Courtesy of Brandon Pahnish

Democratic leadership flounders toward impeachment

Democratic Party leadership’s hollow, moral grandstanding on impeachment and meek efforts to resist President Donald Trump is an embarrassment to the Democratic base.

House Speaker Nancy Pelosi formally announced an impeachment inquiry in September 2019 following Trump’s visit to Ukraine. Trump allegedly asked Ukrainian President Volodymyr Zelensky to investigate former Vice President Joe Biden and his son, Hunter Biden, who sat on the board of a Ukrainian energy company while Vice President Biden served as vital diplomat for the region. 

Trump and the right-wing machine have spun this story to paint Biden and his son as corrupt in an effort to deflect from the overt illegality on the part of the president. But is this truly the breaking point for the Democratic Party?

Of the many reasons to draw a line in the sand—the aforementioned obstruction of justice, the separation of families at the border, the millions of dollars Trump is making off his position, aiding Saudi Arabia in the massacre of nearly 100,000 Yemeni people—Pelosi and party leadership chose to shield a fellow elite from scrutiny. Hunter Biden did not have any expertise of the Ukrainian energy sector and received the position after being discharged from the U.S Navy for failing a drug test, all while his father served under the most influential world leader.

Let’s be real; if an average person tested positive for cocaine and was fired from their job, they wouldn’t fall into $50,000-a-month position. This is the type of self dealing that Americans are sick of, and there is a strong case to be made that Hunter Biden cashed in on his last name, which makes Pelosi’s decision to focus her impeachment messaging on this one offence remarkably senseless.

■ **OBJECTIVE**: Set down word for word the part of the impeachment piece starting with "Of the many" and going on through "influential world leader.".

■ **COLLECTED MATERIAL**:
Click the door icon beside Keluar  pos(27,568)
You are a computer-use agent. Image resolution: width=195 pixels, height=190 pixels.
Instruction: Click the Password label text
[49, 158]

■ **WRITTEN ANSWER**:
Of the many reasons to draw a line in the sand—the aforementioned obstruction of justice, the separation of families at the border, the millions of dollars Trump is making off his position, aiding Saudi Arabia in the massacre of nearly 100,000 Yemeni people—Pelosi and party leadership chose to shield a fellow elite from scrutiny. Hunter Biden did not have any expertise of the Ukrainian energy sector and received the position after being discharged from the U.S Navy for failing a drug test, all while his father served under the most influential world leader.